Bruno (Butterfield) is the precocious son of a high ranking Nazi official (David Thewlis) with dreams of becoming an explorer. When the family is relocated to a country posting Bruno starts his new life by exploring the grounds of his new house. Next door he discovers a “farm”—actually a concentration camp—and befriends Shmuel (Scanlon), a young Jewish boy in “striped pajamas” on the other side of an electrified fence. Neither boy understands why the fence divides them and bond over a mutual need for friendship and compassion. When Shmuel’s father disappears one day Bruno is determined to help his friend locate his missing dad.

The Boy in the Striped Pajamas isn’t a typical wartime drama. Director Mark Herman (Little Voice, Brassed Off) takes his time setting up the situation—a family living next door to a notorious death camp— gradually doling out the details of everyday life in a Nazi household. We see the story through eight-year-old Bruno’s eyes, and while he may be slow to realize what his father does for a living, the horror of the situation grows as the film progresses.
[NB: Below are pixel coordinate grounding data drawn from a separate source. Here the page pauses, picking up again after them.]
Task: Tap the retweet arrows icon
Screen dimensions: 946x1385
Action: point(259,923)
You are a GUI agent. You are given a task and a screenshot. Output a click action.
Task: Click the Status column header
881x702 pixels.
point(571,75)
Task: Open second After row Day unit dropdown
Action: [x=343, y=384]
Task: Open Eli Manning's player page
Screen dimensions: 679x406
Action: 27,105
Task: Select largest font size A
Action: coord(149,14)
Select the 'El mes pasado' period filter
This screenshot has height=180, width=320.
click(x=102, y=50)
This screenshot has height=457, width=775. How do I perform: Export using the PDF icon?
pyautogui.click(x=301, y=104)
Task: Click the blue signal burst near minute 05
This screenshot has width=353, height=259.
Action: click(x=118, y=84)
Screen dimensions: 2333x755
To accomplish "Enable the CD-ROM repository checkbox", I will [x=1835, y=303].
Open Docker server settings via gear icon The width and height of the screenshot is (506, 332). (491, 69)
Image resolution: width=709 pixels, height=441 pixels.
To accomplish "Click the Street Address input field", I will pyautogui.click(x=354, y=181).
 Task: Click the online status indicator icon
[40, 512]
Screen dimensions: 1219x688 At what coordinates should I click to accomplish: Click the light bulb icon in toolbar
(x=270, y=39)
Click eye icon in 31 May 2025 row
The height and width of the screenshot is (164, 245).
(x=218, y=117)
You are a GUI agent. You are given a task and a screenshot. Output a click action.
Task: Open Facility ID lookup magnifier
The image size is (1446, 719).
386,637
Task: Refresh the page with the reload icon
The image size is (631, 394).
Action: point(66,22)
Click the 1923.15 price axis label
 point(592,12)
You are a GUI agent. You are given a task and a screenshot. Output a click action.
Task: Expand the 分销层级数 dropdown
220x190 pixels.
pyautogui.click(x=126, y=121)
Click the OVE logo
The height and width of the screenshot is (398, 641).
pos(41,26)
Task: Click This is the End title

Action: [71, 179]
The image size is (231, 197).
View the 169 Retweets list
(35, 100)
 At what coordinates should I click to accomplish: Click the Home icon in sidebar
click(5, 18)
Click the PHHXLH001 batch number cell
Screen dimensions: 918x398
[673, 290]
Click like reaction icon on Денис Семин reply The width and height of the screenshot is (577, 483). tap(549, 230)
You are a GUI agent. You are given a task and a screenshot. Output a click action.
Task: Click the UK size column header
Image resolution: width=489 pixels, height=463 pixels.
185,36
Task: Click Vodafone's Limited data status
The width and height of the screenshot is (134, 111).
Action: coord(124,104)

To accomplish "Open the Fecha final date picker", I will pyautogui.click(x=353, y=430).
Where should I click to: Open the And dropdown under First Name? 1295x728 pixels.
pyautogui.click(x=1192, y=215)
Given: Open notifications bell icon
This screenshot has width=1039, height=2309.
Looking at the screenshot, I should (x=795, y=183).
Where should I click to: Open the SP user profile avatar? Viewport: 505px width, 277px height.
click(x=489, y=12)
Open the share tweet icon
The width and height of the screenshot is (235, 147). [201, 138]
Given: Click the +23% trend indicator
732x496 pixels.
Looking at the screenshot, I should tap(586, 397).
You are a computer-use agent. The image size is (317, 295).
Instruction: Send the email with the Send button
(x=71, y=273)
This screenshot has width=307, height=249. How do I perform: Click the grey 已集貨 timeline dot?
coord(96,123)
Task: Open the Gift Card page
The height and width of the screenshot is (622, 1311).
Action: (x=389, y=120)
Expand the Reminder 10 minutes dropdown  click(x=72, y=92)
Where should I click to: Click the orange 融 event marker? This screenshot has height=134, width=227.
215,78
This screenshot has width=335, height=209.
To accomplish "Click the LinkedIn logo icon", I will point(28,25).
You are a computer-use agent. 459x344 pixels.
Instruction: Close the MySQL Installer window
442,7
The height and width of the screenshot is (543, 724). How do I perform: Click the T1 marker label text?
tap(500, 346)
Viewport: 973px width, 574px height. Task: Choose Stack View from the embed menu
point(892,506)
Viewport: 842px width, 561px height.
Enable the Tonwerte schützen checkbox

In fact, the movie picks up steam from a slow start—perhaps too slow for the first hour—to climax with a breathless and breathtakingly shocking finale.

For the most part Herman avoids the trite sentimentality of Life is Beautiful, another Holocaust film involving children, but in taking great pains to present the Nazi atrocities in a way that children will be able to understand he oversimplifies a complicated and brutal part of our recent past. For instance I’d suggest that the portrayal of the father, a Nazi commandant, is almost too sympathetic. Of course Bruno loves his father, and we’re seeing the story through his eyes, but the result of that relationship may have been some unexpected empathy for a man whose job was to exterminate an entire race of people. David Thewlis plays the commandant as a family man with a job to do, the very embodiment of the “banality of evil,” but the character isn’t defined enough for us to understand how a man can love his family and yet make it his life’s work to destroy other people’s families.

Another sticking point with me is the complete lack of German accents. The entire cast speaks very proper Queen’s English with accents that sound more Sloan Ranger than Teutonic. It’s an old trope, left over from the days when Brits were cast as the bad guys, but here it sounds mannered and out of place.

The Boy in the Striped Pajamas is a valiant attempt to tell a small scale story about an unimaginably huge period in our history, and while it may drag in places, it has its heart in the right place and a devastating ending that will take your breath away.